Some days unfold slowly, but listen carefully to catch their rhythm, and you may enjoy the tune. This morning, I wake to the sound of honking, as a squadron of geese reconnoiters the lake north of our house. Outside the bedroom window, the leaves of a maple burn red against an ashen sky. Across the yard, a mixed flock of robins and waxwings pick through the powdery-blue berries of two red cedars that flank the gravel drive, which flows through our property like a long set of rapids, opening into a wide pool.
The temperature fell into the thirties last night, and although the sun has risen above the tree line, it struggles to find a chink in the clouds’ dour armor. After stoking the woodstove, I pull on a sweatshirt and grab a cap from the rack by the door, bird song luring me onto the back porch.
Outside, a thin ribbon curls upward from the chimney. The smell of smoke hangs in the damp air. Weeds rise where tomatoes, peppers and squash once sprawled through the summer heat. Along the edge of the lawn, a few sparrows worry over a shriveled patch of wild daisies, black-eyed Susans and Queen Anne’s lace.
From the woodlot behind our house, a flock of turkeys fans out, scratching through the leaves as if in search of clues. Movement betrays three deer, their fur matching perfectly the dreary landscape, the does appearing to materialize along a line of barberries, their tongues somehow able to grasp the bush’s blood-red fruit while avoiding its thorns.
Trish calls from the kitchen window – breakfast is getting cold. Yet I linger, unwilling to let the morning pass. Like a song from my youth, I try to hum the melody, while searching for the words. Hands in the pockets of my jeans, the tips of my boots wet with dew, I stroll down to our little pond. The frogs of summer have fallen silent, the marsh plants withered and gray. A single dragonfly, perhaps the season’s last, hovers over the surface, but it’s slim pickings this time of year. Under the surface, out of sight, bluegills brood.
A mayfly flutters against the sullen clouds. Like a wisp of fog, the fragile creature hangs in the air before alighting on the sleeve of my sweatshirt, gray upon gray upon gray. I slip on my reading glasses for a better look at the insect’s dun-colored wings, tapered brown body and two delicate tails – a blue-winged olive. The tiny mayfly rises, carried from sight upon a sudden zephyr.
My mind drifts toward the stream, its water dark, bottom mottled with sunken leaves. The thought of slipping into a pair of waders makes me shiver. I rub my fingers, but it does not relieve the ache in the knuckles. My lower back also complains, having grown stiff in the damp air. The hike from the road to my favorite pool is a long one.

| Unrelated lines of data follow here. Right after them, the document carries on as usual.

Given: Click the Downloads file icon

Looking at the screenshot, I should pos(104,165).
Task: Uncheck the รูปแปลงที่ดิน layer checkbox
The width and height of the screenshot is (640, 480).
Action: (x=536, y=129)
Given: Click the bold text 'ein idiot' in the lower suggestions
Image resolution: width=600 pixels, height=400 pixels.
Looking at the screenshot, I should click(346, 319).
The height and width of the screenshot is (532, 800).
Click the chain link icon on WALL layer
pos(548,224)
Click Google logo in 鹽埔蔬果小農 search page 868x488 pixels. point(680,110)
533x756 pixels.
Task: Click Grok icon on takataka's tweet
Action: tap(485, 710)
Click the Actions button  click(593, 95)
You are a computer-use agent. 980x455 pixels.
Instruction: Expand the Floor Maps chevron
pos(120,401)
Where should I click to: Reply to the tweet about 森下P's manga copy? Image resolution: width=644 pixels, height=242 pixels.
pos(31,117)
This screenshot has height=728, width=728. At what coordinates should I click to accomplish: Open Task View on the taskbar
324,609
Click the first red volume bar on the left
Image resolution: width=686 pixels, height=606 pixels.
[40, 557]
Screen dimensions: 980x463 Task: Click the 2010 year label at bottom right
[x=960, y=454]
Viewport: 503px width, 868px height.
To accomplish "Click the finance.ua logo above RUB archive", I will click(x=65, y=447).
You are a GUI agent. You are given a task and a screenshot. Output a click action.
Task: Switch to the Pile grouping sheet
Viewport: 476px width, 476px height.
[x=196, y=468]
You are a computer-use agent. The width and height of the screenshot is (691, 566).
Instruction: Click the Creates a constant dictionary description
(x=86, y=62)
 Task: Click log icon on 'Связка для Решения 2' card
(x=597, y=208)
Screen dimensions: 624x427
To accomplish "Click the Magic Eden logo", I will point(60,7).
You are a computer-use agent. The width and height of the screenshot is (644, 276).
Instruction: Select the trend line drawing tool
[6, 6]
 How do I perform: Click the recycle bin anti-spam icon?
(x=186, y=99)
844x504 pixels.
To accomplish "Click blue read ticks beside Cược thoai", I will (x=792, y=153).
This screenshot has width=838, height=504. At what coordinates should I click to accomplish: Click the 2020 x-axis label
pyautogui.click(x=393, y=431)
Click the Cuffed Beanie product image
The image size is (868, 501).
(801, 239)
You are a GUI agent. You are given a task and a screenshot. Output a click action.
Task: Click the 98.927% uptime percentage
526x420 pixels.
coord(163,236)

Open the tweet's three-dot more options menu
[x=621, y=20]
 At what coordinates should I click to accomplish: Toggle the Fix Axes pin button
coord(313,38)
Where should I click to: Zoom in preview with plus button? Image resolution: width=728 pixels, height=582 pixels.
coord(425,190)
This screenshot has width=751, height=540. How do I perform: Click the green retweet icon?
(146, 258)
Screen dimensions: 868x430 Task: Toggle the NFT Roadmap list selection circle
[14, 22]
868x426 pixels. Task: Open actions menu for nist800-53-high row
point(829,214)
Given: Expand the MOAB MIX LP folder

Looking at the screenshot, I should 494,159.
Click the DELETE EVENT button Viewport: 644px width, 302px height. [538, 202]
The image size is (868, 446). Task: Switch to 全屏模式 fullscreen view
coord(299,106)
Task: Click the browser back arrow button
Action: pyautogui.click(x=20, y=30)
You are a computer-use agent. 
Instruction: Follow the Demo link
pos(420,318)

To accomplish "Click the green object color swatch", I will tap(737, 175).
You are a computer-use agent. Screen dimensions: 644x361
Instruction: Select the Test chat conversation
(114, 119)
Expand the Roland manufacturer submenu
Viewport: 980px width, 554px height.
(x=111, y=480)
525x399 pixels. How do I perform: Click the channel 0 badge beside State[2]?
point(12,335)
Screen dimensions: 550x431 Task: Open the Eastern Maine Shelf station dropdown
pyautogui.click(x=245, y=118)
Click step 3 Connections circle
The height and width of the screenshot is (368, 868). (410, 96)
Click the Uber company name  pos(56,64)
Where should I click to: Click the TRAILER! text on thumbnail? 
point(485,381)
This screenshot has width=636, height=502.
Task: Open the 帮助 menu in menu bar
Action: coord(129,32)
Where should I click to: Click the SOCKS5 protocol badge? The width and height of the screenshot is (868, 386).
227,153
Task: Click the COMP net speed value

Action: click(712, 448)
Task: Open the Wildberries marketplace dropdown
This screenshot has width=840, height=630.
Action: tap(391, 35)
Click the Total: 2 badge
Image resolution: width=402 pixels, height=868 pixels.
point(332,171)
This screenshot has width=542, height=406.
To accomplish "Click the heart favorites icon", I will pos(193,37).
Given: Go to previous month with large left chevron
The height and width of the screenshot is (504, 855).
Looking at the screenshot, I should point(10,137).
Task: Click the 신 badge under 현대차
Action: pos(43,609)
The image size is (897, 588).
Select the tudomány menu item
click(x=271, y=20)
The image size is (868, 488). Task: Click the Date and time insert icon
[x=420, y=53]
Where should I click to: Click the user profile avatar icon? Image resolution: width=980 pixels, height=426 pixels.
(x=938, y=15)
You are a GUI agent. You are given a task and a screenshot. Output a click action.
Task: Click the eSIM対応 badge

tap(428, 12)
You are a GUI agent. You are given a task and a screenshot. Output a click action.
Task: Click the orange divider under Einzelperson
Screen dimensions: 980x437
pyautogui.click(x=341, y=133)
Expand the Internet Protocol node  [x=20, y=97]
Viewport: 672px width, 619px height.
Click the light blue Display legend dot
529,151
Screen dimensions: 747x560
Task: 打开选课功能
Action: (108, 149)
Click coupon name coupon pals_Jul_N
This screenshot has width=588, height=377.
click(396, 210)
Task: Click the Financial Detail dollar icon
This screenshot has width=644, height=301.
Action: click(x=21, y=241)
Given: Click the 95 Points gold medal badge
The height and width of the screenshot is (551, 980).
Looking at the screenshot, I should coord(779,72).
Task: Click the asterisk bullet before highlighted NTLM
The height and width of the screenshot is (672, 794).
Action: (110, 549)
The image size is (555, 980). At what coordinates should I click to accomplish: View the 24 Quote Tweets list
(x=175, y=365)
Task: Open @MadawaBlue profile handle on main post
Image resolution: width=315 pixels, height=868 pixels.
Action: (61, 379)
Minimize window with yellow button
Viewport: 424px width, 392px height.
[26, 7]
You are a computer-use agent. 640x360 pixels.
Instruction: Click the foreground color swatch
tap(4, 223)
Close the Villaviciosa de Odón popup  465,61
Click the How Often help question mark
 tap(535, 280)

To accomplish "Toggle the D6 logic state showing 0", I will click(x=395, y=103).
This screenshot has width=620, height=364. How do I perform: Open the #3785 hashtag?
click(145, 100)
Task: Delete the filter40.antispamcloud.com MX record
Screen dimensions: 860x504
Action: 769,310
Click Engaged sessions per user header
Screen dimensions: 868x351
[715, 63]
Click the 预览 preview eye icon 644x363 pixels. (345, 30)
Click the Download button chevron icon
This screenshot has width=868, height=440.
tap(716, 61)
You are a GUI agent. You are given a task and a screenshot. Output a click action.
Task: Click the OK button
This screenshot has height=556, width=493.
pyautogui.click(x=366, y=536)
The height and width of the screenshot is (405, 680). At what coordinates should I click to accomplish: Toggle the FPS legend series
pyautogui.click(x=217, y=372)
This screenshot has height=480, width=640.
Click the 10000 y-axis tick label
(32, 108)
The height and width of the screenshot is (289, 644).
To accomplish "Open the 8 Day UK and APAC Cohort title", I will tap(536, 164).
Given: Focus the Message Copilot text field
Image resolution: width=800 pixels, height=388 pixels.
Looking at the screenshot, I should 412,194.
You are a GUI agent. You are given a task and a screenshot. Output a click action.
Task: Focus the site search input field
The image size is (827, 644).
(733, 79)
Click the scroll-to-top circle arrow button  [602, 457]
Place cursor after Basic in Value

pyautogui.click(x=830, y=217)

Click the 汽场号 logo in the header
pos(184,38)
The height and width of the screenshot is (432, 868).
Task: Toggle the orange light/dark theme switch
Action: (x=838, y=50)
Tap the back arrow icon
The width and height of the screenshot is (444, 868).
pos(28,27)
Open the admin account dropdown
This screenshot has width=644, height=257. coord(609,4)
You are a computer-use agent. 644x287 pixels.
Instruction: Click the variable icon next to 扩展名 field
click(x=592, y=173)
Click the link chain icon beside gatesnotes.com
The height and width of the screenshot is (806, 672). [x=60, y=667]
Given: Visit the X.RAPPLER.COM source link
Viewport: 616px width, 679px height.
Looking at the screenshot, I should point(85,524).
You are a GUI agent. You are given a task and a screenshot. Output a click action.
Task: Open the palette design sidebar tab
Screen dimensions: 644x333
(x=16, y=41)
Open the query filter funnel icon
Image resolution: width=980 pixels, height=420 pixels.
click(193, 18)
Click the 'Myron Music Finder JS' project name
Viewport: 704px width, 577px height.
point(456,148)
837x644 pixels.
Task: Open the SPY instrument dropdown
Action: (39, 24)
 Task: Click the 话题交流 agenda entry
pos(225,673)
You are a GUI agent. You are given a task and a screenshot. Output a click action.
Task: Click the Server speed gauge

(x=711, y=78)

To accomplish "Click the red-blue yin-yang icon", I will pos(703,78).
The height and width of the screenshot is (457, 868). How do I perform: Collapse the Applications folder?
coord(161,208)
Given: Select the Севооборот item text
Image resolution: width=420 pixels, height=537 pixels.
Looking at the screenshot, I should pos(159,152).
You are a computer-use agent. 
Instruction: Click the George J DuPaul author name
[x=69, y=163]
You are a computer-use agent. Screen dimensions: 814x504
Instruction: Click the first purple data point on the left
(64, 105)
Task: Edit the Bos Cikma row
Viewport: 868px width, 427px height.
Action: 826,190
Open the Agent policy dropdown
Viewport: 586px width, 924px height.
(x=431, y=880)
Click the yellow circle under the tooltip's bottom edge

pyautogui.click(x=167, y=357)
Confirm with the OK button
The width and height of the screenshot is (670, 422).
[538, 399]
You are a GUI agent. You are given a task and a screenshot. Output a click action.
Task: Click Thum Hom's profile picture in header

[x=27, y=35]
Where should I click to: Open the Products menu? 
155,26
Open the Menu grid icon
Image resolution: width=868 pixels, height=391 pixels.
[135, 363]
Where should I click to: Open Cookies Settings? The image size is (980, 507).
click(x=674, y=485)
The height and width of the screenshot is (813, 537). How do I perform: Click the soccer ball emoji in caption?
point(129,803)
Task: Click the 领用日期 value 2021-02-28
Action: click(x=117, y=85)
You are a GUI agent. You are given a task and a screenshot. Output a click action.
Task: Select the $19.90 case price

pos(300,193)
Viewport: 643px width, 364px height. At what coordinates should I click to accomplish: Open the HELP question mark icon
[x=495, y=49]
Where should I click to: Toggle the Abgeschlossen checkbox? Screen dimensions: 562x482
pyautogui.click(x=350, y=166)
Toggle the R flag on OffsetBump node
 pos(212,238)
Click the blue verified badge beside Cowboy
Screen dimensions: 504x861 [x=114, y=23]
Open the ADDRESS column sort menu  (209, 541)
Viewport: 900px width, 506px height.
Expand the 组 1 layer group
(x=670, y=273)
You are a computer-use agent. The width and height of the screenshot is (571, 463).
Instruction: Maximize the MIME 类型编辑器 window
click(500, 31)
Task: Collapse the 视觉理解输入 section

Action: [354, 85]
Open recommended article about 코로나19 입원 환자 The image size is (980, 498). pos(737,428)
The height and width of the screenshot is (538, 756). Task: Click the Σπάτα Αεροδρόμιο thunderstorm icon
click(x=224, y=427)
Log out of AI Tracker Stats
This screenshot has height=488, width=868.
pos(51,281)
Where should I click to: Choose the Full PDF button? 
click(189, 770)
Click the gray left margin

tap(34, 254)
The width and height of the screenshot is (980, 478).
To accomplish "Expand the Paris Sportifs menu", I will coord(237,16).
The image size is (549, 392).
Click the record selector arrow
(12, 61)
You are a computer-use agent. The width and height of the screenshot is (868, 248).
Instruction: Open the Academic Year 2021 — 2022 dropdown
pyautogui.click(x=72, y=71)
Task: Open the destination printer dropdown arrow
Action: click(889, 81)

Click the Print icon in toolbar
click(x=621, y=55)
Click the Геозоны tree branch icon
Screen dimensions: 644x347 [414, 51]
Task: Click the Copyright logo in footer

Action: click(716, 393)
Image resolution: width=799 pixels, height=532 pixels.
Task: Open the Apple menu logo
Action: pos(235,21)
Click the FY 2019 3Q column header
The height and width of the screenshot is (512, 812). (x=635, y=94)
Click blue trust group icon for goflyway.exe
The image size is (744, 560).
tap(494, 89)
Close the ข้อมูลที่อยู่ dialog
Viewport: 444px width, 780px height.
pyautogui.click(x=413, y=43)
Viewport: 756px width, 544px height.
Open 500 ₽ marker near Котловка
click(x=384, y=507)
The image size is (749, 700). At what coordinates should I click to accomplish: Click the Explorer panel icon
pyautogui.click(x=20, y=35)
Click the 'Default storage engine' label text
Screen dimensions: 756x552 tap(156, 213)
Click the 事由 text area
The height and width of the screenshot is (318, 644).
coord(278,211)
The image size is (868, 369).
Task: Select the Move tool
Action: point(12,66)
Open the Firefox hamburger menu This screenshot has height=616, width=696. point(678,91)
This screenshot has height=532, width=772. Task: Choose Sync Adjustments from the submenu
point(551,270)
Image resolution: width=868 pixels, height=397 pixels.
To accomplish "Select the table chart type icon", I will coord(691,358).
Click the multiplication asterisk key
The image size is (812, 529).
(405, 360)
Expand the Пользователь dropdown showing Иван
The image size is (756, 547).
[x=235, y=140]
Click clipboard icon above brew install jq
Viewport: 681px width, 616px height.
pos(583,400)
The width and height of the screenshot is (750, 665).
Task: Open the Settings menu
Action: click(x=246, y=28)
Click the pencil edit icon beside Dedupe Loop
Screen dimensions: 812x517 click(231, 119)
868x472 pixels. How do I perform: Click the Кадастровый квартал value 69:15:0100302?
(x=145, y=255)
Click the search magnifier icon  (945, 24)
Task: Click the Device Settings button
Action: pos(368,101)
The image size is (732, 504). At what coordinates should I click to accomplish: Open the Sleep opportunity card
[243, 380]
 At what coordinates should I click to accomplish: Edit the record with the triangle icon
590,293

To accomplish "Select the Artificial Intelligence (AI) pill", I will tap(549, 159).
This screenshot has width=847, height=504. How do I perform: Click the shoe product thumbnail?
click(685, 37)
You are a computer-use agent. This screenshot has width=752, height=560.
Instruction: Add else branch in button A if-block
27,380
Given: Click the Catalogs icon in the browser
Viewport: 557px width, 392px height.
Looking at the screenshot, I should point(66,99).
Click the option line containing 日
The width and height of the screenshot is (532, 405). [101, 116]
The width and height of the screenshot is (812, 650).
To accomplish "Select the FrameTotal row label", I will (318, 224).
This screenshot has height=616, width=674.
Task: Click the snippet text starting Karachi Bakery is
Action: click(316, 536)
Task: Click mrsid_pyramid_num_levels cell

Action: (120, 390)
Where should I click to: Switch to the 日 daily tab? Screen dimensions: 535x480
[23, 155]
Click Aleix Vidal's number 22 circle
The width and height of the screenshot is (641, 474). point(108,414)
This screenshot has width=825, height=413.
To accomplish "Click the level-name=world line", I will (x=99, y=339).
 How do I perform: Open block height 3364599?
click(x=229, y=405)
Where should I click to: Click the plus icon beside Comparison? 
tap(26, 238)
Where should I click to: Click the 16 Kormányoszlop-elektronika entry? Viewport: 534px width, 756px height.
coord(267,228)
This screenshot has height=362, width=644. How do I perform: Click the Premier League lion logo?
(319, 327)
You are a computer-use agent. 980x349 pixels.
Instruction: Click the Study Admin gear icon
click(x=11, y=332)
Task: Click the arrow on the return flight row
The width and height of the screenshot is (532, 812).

The stove will have heated the house by now, making it an ideal afternoon to tie a few flies, catch up on my reading, take a nap, maybe work on that essay that is overdue. But though the bracken and fern along the river’s banks may be brittle and brown, its wild fish remain forever young, and I know that within those cold waters a brown trout, its eyes on the surface, may yet sip a dry fly with dun-colored wings, a tapered brown body and two delicate tails cast long and fine.
From somewhere in the wood a crow caws. A moment later another answers. I wonder how the song ends.